Ausar is a light-weight script language written in pure Go with a dynamic type system. Its grammars are a deliberately simplified subset of the standard Go Spec. The original intention for this repo is to implement an expression engine as the core lib for the business rule engine and formula engine.

Why I Implement this Repo?

Close Relationship with My Working Scenario

I must emphasize that this repo is not a reimplementation of so many existed expresion engine libraries. I am working in a securities company with the high concern with the NUMERICAL ACCURACY SECURITY. For instance, the execution result of expr 0.1+0.2 must be 0.3 for my working scenarios. However, the mainstream of the existed open-source libararies fail to achieve this with taking the float number as its underlying number type. For float number, the execution result is ridiculous if the arithmetic operations are repeated with tremendous times.

Every Number should Be Decimal

To solve the issue as demonstrated above, Ausar takes the Decimal as the underlying type for numbers. Every inputted number would be transformed into the decimal type. Meanwhile, with the help of the famous Go Decimal library, every arithmetic operations of numbers would be converted into the corresponding decimal methods. For instance, the expr 0.1+0.2*0.3 would be eventually transformed into Decimal(0.1).Add(Decimal(0.2).Mul(Decimal(0.3))) during the execution phase.

From an Expression Engine to a Simplified Language

The original purpose of the repo is to implement a simple expression executor for the Business rule engine. As same as the equivalent Rust version: expression_engine_rs which I used to implement, the original version only supports some basic expressions like unary, binary, ternary expression and so on. The only complicated case is the chain expression with expressions separated by the punctuation ";" indicating that the expressions can be executed sequenctially.

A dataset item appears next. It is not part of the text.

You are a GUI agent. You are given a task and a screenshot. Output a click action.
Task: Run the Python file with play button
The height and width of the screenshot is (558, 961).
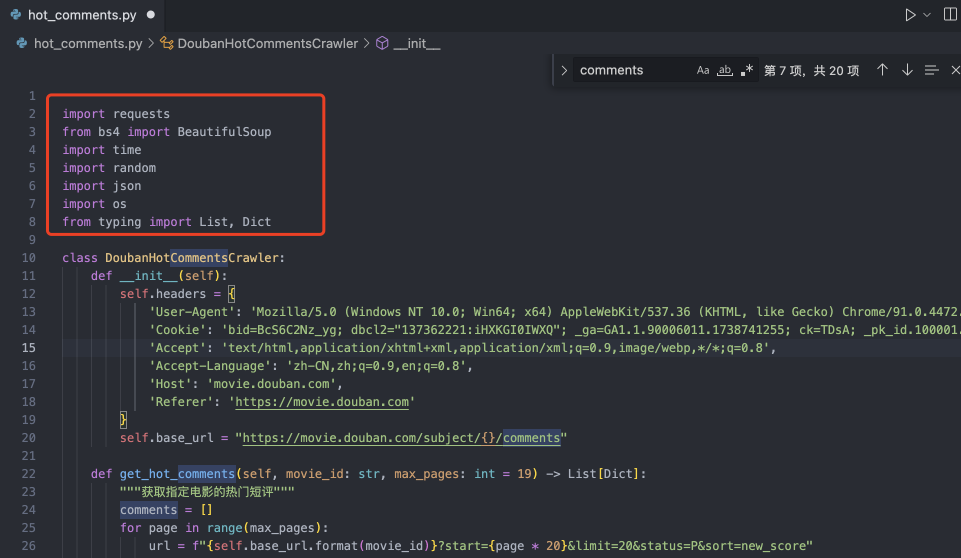(x=910, y=15)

Things became complicated when the formula engine scenario arised. Let me show a brief example as below:

func max(a, b) {
    if a > b {
        return a;
    };
    return b;
}

wA := 0.5;
wB := 0.4;

hA := 0.6;
hB := 0.9;

// size is the multiplication result of the maximum one of wA and wB with the maximum one of hA and hB. 
size := max(wA,wB)*max(hA,hB);

This secnario requires more sophisticated features like function declarations and basic control flow. Eventually, the intention upgraded to the implementation of a light-weight script language.

Enthusiasm to The Compiler Design

I love compiler design with the genuine passion to decode the string into the corresponding abstact syntax tree. I used to spend 7 to 8 months in the implementation of some well-known automated parsing algorithms, like LL, LR, Early, and PEG. Thankfully, I eventually achieved these goals. I had the aspiration to apply the knowledge into some realistic scenarios. This repo combines the techniques of handwritten parsers in my early work and automated parsers (mainly PEG) of my recent work.